Maria Catarina Duncan: A viagem nasceu como um projeto de residência em trânsito e não sabíamos exatamente em que resultaria. Contudo, levamos esse planejamento como processo de trabalho desde o inicio e cada uma das artistas convidadas enviou um pré-projeto para desenvolvimento durante o percurso. Nossa postura ao longo do trajeto já envolvia uma dinâmica de criação, de pensar sobre aquilo que mais nos marcava, quais eram os pontos que gostaríamos de aprofundar nessas pesquisas. A exposição foi um processo de construção: antes, durante e depois da viagem.
Eonline: Como foi a concepção do título?
Maria Catarina Duncan: O título Travessias Ocultas surgiu antes mesmo da viagem, quando começávamos a organizar o trabalho, nos reuníamos com frequência para falar sobre as intenções desse deslocamento e o que buscávamos nesse encontro. Desde o início identificamos o caminho espiritual e o processo de transformação em relação ao desconhecido como algo que todas nós compartilhamos. A concepção foi mútua, para chegar em um título amplo o suficiente e que reverberasse com o mesmo peso para todas as práticas.
Eonline: Durante a montagem/curadoria, quais os aspectos das peças expostas que mais se aproximam da realidade brasileira?
Maria Catarina Duncan: Não acredito que haja a possibilidade de definir uma realidade brasileira. As realidades no Brasil são completamente díspares, cheias de camadas, preconceitos e diferenças abismais de classe. Os trabalhos na exposição não tem como intenção alcançar uma sociedade inteira, trata-se de uma condição específica e só podemos falar do que nos diz respeito, nesse caso do corpo da mulher, da mulher lésbica e do corpo trans em trânsito. Podemos falar do que somos e do que encontramos. Neste sentido, também não se trata de uma exposição sobre a Bolívia e sim de uma exposição sobre a nossa experiência no país. A intenção é comunicar essa experiência em outros corpos e tocar em diversas realidades.
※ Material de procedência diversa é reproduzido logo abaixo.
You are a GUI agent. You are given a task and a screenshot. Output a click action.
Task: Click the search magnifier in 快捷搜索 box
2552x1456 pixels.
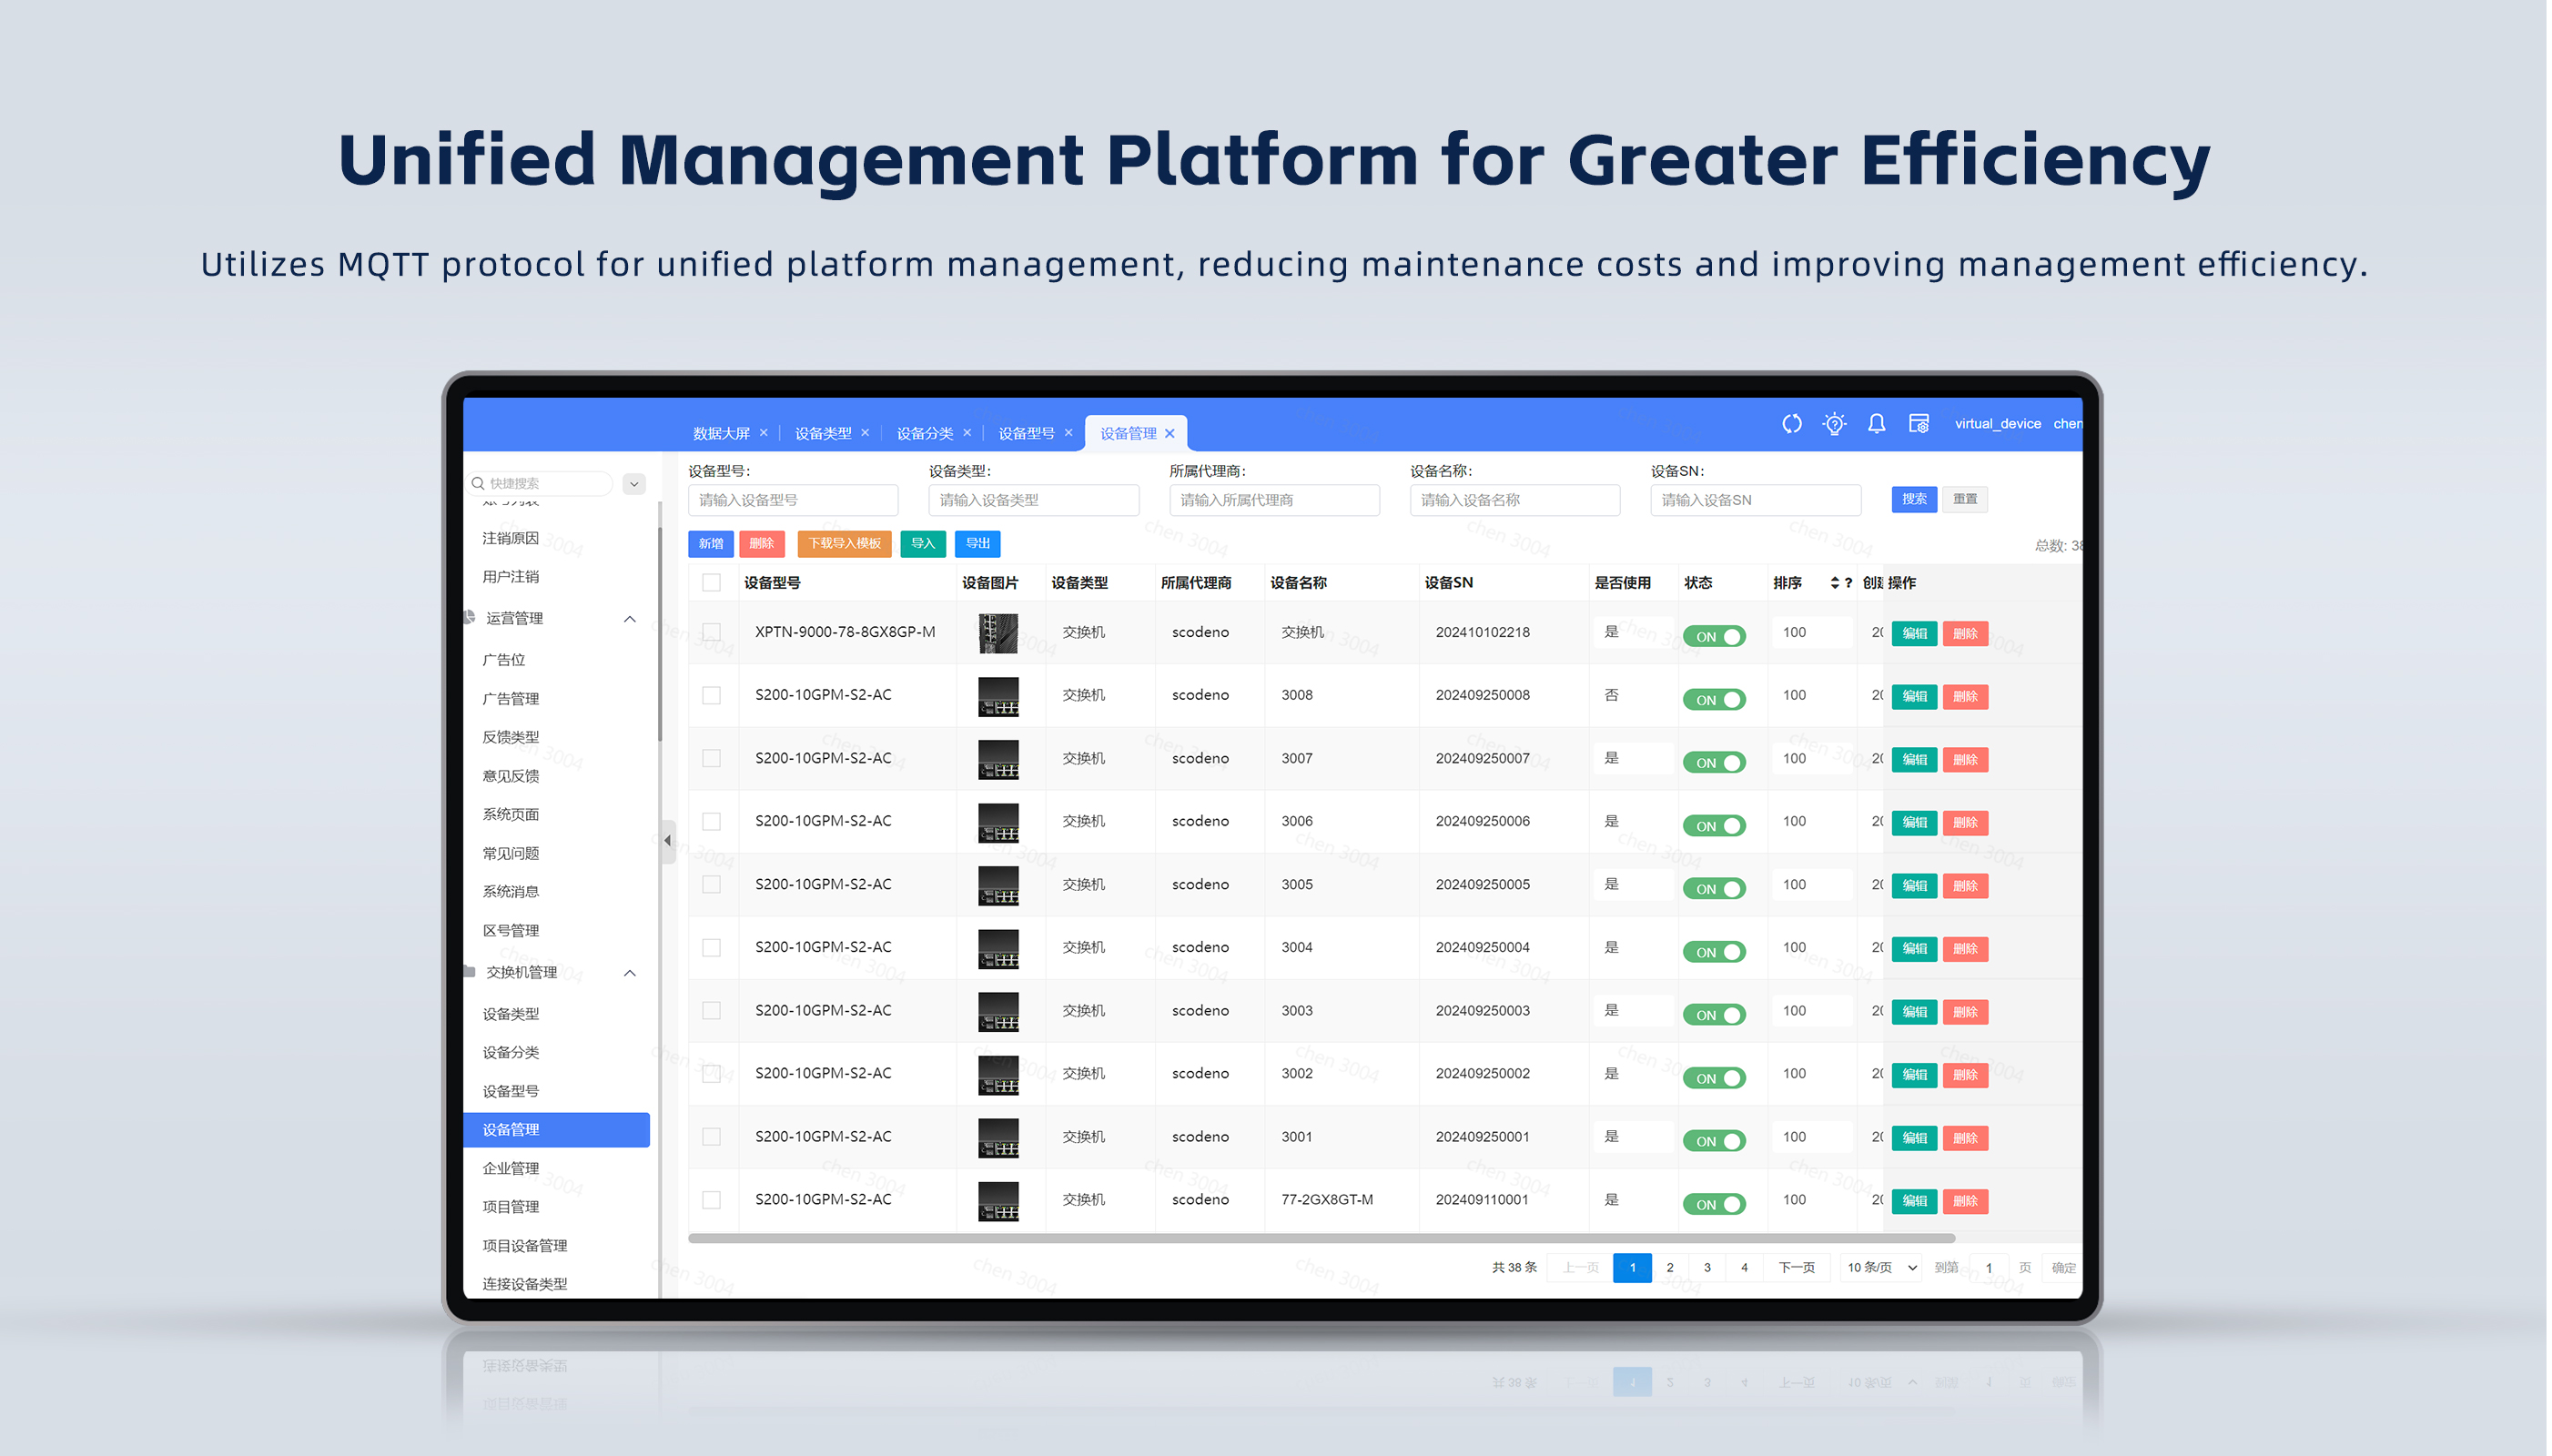[478, 484]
Eonline: Como cada artista se envolveu com você no processo de curadoria?
Maria Catarina Duncan: Desde o início, a Beatriz Lemos – curadora geral da exposição – e eu acompanhamos o processo de todxs xs artistas, tudo se consolidou como uma parceria mesmo. Não houve uma distinção clara sobre quem cuidaria do que. Cada relação é única. Em alguns casos pude estar mais próxima e em outros menos mas estive e ainda estou disponível para interlocução com todxs. E a relação acontece de diversas formas, reuniões, encontros, visitas ao ateliê, e-mails, mensagens e até leituras de tarô ou de aura...
Eonline: Houve alguma curiosidade durante a viagem? Histórias engraçadas ou inusitadas?
Maria Catarina Duncan: Com certeza! Tínhamos alguns hábitos que foram para mim muito marcantes. A forma como decidíamos o nosso percurso, por exemplo. Quando isso acontecia, sentávamos juntxs e jogávamos com os pesos bolivianos para ver se seria cara ou coroa. Logo, um indicava que sim, seguiríamos até tal cidade, e outro que não. Em geral tínhamos uma rota pré-definida, mas os limites do corpo muitas vezes falaram mais alto, a altitude debilitou muitxs de nós e às vezes precisamos reconsiderar. Essa forma casual abria um sentido de entrega tão grande, estavamos dispostas a acatar o que o destino sugerisse. Nessa viagem a razão não venceria. Além disso a moeda tomou uma força bem grande, por ter escrito em são entorno 'La union es la fuerza' (A união é a força).